## WHAT IS BEING ASKED
Output all the data exactly as it appears below.

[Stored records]
┄┄┄┄┄┄┄┄┄┄┄┄┄┄┄┄┄┄┄┄

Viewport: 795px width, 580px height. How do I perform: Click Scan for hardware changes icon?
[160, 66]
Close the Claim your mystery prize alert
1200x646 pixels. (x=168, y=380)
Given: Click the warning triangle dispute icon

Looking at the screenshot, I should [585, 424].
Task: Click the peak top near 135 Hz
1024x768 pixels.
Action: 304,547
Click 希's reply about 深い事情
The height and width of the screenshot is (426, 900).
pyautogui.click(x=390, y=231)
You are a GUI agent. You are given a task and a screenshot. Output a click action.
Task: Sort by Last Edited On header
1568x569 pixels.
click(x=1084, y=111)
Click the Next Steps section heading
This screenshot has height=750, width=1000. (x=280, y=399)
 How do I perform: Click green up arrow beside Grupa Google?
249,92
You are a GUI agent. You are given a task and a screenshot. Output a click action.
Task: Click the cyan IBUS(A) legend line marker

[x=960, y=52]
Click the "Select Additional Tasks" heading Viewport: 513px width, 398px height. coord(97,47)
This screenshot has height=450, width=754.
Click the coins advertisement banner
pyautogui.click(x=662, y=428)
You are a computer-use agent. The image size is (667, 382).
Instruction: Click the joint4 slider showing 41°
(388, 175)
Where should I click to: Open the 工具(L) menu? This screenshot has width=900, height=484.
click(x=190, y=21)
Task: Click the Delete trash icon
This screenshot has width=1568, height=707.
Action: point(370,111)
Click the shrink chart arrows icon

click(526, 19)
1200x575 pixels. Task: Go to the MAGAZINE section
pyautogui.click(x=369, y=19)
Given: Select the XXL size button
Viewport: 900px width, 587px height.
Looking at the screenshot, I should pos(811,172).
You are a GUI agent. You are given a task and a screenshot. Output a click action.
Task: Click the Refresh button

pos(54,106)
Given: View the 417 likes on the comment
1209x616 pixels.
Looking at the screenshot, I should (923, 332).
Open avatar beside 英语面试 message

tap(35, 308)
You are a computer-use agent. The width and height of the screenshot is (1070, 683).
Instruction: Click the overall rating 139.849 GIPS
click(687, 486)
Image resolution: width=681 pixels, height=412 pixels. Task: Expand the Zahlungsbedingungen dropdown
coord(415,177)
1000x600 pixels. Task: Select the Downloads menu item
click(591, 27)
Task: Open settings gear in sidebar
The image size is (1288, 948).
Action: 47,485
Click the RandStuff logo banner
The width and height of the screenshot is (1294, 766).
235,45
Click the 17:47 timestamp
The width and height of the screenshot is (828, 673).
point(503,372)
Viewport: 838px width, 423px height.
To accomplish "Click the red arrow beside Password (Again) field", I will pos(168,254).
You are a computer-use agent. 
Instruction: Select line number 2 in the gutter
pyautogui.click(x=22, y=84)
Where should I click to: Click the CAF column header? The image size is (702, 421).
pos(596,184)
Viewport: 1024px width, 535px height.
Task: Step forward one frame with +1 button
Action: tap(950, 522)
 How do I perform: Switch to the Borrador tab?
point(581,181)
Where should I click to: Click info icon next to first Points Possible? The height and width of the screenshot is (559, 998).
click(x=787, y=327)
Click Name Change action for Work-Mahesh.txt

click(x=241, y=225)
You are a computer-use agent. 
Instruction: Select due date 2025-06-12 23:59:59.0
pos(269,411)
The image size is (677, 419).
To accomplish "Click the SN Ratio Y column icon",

┄┄┄┄┄┄┄┄┄┄┄┄┄┄┄┄┄┄┄┄

## TASK SOLUTION
Viewport: 795px width, 580px height. How do I perform: Click Scan for hardware changes icon?
[160, 66]
Close the Claim your mystery prize alert
1200x646 pixels. (x=168, y=380)
Given: Click the warning triangle dispute icon

Looking at the screenshot, I should [585, 424].
Task: Click the peak top near 135 Hz
1024x768 pixels.
Action: 304,547
Click 希's reply about 深い事情
The height and width of the screenshot is (426, 900).
pyautogui.click(x=390, y=231)
You are a GUI agent. You are given a task and a screenshot. Output a click action.
Task: Sort by Last Edited On header
1568x569 pixels.
click(x=1084, y=111)
Click the Next Steps section heading
This screenshot has height=750, width=1000. (x=280, y=399)
 How do I perform: Click green up arrow beside Grupa Google?
249,92
You are a GUI agent. You are given a task and a screenshot. Output a click action.
Task: Click the cyan IBUS(A) legend line marker

[x=960, y=52]
Click the "Select Additional Tasks" heading Viewport: 513px width, 398px height. coord(97,47)
This screenshot has height=450, width=754.
Click the coins advertisement banner
pyautogui.click(x=662, y=428)
You are a computer-use agent. The image size is (667, 382).
Instruction: Click the joint4 slider showing 41°
(388, 175)
Where should I click to: Open the 工具(L) menu? This screenshot has width=900, height=484.
click(x=190, y=21)
Task: Click the Delete trash icon
This screenshot has width=1568, height=707.
Action: point(370,111)
Click the shrink chart arrows icon

click(526, 19)
1200x575 pixels. Task: Go to the MAGAZINE section
pyautogui.click(x=369, y=19)
Given: Select the XXL size button
Viewport: 900px width, 587px height.
Looking at the screenshot, I should pos(811,172).
You are a GUI agent. You are given a task and a screenshot. Output a click action.
Task: Click the Refresh button

pos(54,106)
Given: View the 417 likes on the comment
1209x616 pixels.
Looking at the screenshot, I should (923, 332).
Open avatar beside 英语面试 message

tap(35, 308)
You are a computer-use agent. The width and height of the screenshot is (1070, 683).
Instruction: Click the overall rating 139.849 GIPS
click(687, 486)
Image resolution: width=681 pixels, height=412 pixels. Task: Expand the Zahlungsbedingungen dropdown
coord(415,177)
1000x600 pixels. Task: Select the Downloads menu item
click(591, 27)
Task: Open settings gear in sidebar
The image size is (1288, 948).
Action: 47,485
Click the RandStuff logo banner
The width and height of the screenshot is (1294, 766).
235,45
Click the 17:47 timestamp
The width and height of the screenshot is (828, 673).
point(503,372)
Viewport: 838px width, 423px height.
To accomplish "Click the red arrow beside Password (Again) field", I will pos(168,254).
You are a computer-use agent. 
Instruction: Select line number 2 in the gutter
pyautogui.click(x=22, y=84)
Where should I click to: Click the CAF column header? The image size is (702, 421).
pos(596,184)
Viewport: 1024px width, 535px height.
Task: Step forward one frame with +1 button
Action: tap(950, 522)
 How do I perform: Switch to the Borrador tab?
point(581,181)
Where should I click to: Click info icon next to first Points Possible? The height and width of the screenshot is (559, 998).
click(x=787, y=327)
Click Name Change action for Work-Mahesh.txt

click(x=241, y=225)
You are a computer-use agent. 
Instruction: Select due date 2025-06-12 23:59:59.0
pos(269,411)
The image size is (677, 419).
To accomplish "Click the SN Ratio Y column icon",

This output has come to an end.